((
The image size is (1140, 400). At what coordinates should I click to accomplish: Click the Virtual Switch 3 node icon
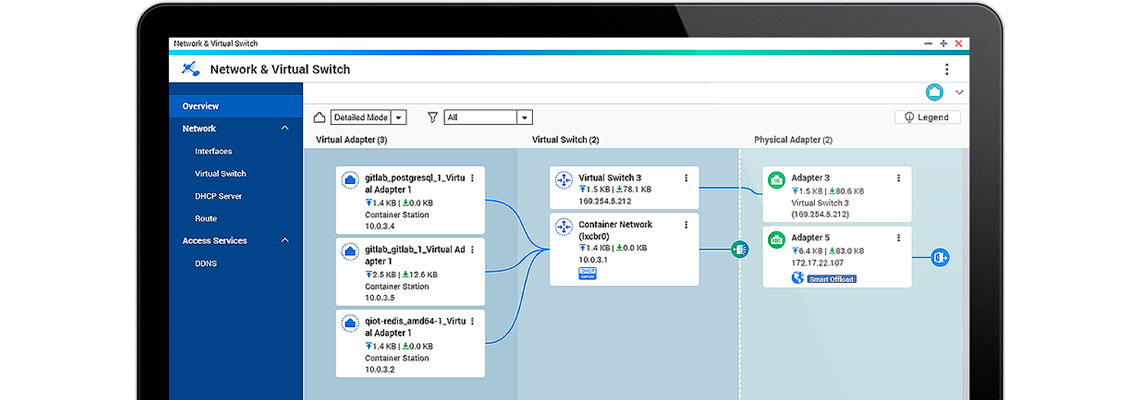click(x=563, y=180)
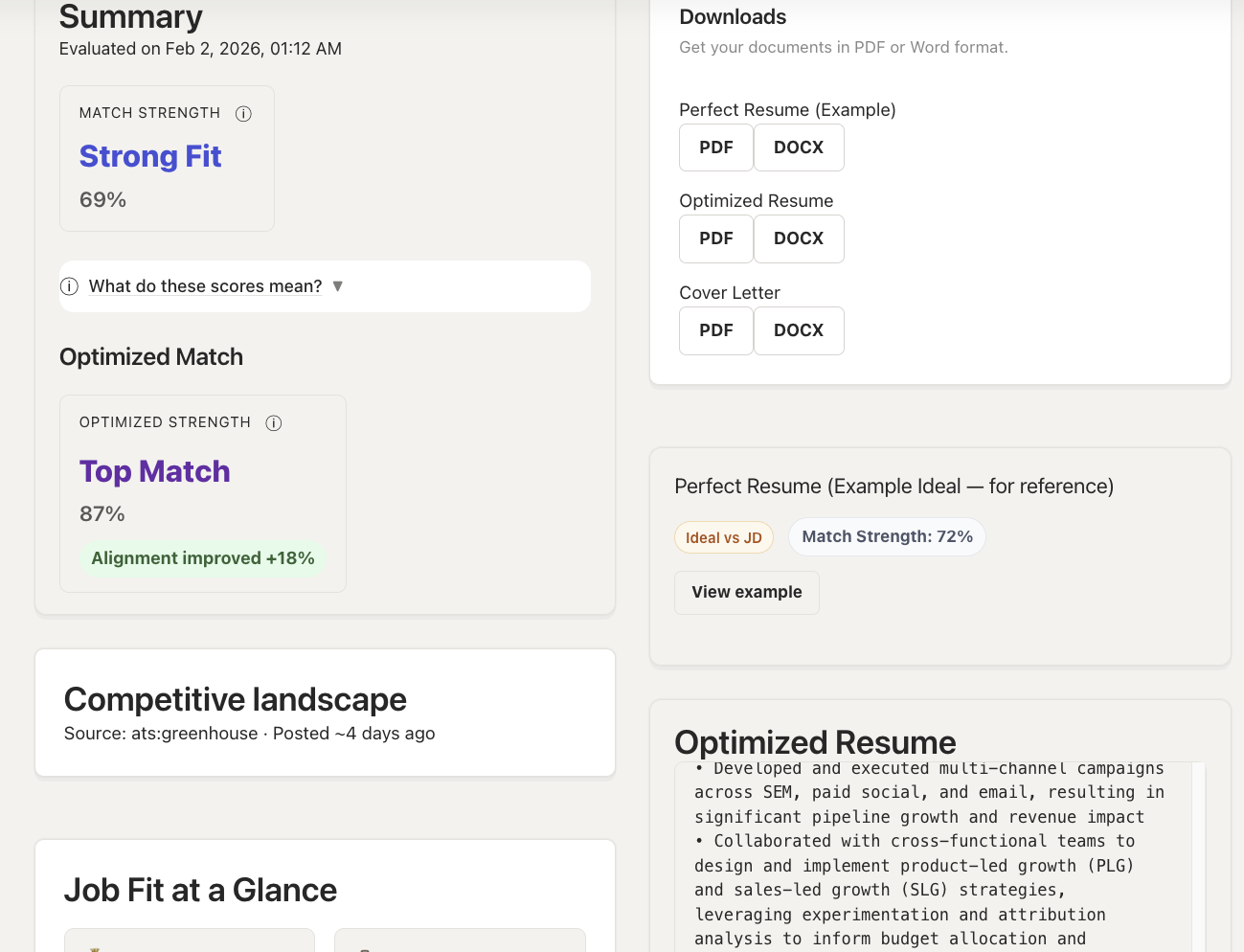Open the Match Strength info icon
The width and height of the screenshot is (1244, 952).
point(243,113)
))
Task to carry out = Copy out every line of the entries above word for word, leaving out the pictures.

Output of the exercise =
The image size is (1140, 400). At what coordinates should I click to accomplish: Click the Virtual Switch 3 node icon
click(x=563, y=180)
Open the Match Strength info icon
The width and height of the screenshot is (1244, 952).
point(243,113)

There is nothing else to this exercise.